Entre algunas de las joyas impresas que me traje en la maleta de mi reciente viaje a Zaragoza, se encuentran estas Ideas apuntadas sobre Joaquín Costa (en el Centenario de su muerte), editadas con exquisito gusto por el Museo Pedagógico de Aragón y regalo de su director Víctor Juan Borroy.
Encartado en esa carpeta legajo y entre otros documentos facsímiles sobre el político, jurista, economista e historiador oscense, se encuentra el íntimo documento que no me resisto a compartir con todos vosotros:
(11-1-1878)
Sr. D. Francisco Giner
Querido
amigo:
V. que posee el don de consejo, y que es
acaso mi único amigo, habrá de tomarse el trabajo de asistirme con sus luces en
un asunto delicado que sólo con V. y con otra persona distante también de aquí
puedo consultar. Al cabo de una larga, pero más que larga, dolorosísima
peregrinación por la vida, cuando pensé llegar al Thabor, me he encontrado con
un Gólgota, y en vez de aliviarse mi cruz, la he sentido hacerse más pesada. V.
no recordará que ya días antes de partir para Cabuérniga, le dije en casa de Riaño
que vivía en Huesca una niña que me merecía tan vivas simpatías, que a ella
uniría mi suerte, caso de acceder ella y su familia. Lo que no le dije fue que
por verla y tratarla me había hecho trasladar a Huesca, alegando otros
pretextos: se había despertado ya entonces en mí verdadera pasión hacia ella y
luego ha ido creciendo y desarrollándose en términos que ahogan. Intimé su
trato y frecuenté su casa, dando tiempo para conocerla y que me conociese:
comprendí su mérito, y se hizo una necesidad imperiosísima para mi alma, a
punto de vincular en ella todo mi porvenir; la inspiré simpatías, las gentes
nos tenían ya por prometidos.

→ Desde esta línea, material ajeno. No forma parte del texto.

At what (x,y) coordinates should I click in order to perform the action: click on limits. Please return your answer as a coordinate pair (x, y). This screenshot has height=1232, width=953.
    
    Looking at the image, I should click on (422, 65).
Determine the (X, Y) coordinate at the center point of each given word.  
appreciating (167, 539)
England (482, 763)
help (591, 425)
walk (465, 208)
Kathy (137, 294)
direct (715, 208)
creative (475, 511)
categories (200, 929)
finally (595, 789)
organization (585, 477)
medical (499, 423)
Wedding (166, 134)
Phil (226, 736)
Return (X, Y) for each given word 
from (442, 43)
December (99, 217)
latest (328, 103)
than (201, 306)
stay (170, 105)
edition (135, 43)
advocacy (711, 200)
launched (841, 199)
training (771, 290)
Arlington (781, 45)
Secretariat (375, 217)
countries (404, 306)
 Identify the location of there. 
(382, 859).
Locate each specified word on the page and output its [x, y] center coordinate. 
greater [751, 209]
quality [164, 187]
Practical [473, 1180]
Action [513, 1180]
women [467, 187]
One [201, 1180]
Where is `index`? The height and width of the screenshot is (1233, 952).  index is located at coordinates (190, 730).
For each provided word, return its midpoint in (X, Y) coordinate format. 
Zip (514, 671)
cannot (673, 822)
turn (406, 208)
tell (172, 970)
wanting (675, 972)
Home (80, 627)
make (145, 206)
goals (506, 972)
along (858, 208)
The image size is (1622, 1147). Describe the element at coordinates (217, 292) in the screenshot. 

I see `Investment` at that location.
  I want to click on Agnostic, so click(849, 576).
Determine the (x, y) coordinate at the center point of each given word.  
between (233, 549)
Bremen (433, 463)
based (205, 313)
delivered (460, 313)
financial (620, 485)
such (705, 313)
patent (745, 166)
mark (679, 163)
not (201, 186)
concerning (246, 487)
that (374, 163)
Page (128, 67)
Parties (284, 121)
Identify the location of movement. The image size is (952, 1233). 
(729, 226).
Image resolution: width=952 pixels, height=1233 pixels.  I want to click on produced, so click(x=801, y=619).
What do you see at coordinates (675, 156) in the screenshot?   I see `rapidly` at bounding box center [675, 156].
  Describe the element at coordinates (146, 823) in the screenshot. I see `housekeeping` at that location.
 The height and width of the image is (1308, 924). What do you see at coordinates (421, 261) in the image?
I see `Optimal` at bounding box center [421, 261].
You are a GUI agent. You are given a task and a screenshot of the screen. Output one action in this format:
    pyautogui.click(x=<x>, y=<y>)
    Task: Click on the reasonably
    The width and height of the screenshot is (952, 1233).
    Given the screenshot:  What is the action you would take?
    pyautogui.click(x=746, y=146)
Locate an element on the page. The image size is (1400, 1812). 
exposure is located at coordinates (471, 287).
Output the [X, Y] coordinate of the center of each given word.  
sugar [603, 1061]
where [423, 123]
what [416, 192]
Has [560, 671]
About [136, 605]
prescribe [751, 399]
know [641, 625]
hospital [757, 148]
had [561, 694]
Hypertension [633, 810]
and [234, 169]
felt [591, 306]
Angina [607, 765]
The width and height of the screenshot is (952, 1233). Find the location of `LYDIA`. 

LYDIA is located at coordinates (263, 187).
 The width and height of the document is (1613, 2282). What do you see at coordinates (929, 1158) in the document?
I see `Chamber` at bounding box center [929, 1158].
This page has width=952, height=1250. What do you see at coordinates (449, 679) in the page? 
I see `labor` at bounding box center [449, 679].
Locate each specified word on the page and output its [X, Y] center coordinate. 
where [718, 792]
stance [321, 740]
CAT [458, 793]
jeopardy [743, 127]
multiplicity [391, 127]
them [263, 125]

En este estado, hablé a su madre, por razones que
no son del caso, y después de varios incidentes que me han robado el sueño y el
estímulo del trabajo (hace un mes que lo tengo todo interrumpido y en suspenso)
me ha declarado ella, la niña, que también ella ha sufrido y sufre por causa
mía, que también ha luchado y lucha, pero que ha surgido entre los dos un
abismo que parece imposible de llenar. El abismo es éste:
El padre, aunque médico y catedrático,
es ultramontano intransigente, si bien supo transigir con Don Alfonso porque no
le embargasen los bienes por carlista: la niña no es hermosa: no es rica: sus
atractivos y su mérito están en sus condiciones de carácter, discreción,
talento, cultura, sentido práctico e idealidad al para que atesora, y una de
esas cualidades suyas es el ser muy religiosa, sin ser mojigata. La familia es
modelo, entre los modelos de familia españolas; de ella forma parte un canónigo
hermano del padre; viven todos en un mismo pensamiento; son amigos de mi tío
Salamero. Con estos elementos, V. comprenderá el género de nube que se ha
interpuesto entre los dos y el abismo que ella me ha señalado: la han dicho que
no concuerdan con las suyas mis opiniones religiosas, que hago propaganda de la
Institución Libre de Enseñanza, en la cual se explican doctrinas anticatólicas
o se admite la posibilidad de explicarlas, etc., y que, por tanto, ni ella
podría hacerme feliz ni yo a ella. Es la historia de siempre, la historia de la
decadencia del gentilismo, la historia de los tiempos en que estamos entrando,
la Minuta de un testamento en acción.
He tenido valor para resistir infinitas
contrariedades en mi áspero Calvario, y me falta para soportar el peso de esa
cruz. Decirle mi desesperación, imposible: hace cerca de un mes que dio pie, y
no he podido acostumbrarme a ella ni prepararme a un golpe que debía esperar:
la herida es más ancha y profunda que el primer día, más amargas las lágrimas y
más fresca y más copiosa la sangre que mana el corazón. V. adivinará los
pormenores, porque yo no acertaría a expresarlos: es una horrible tragedia
moral; sería una comedia para los demás, porque hay en el mundo muy pocos
corazones, como hay muy pocos hombres y muy pocas mujeres: no lo será para V.,
sobre todo si puede decir, como recelo, con el poeta: non ignara mali…
El efecto que me ha causado su
declaración ha debido ser tal, que ha creído deber añadir que no me desahuciaba
en absoluto, y que en obsequio mío volvería a consultar con Dios y con su
conciencia. No sé qué explicaciones he dado: estaba en terreno poco firme;
quizá he estado débil; quizá me faltado arte, pero de seguro que me faltado
auxilio: ¡estoy solo! Dispénseme, siquiera por esto, que le moleste antes de
llegar las vacaciones, afligiéndole con mis penas, y preguntándole si tiene
algo para aconsejar a su infortunado amigo que le abraza.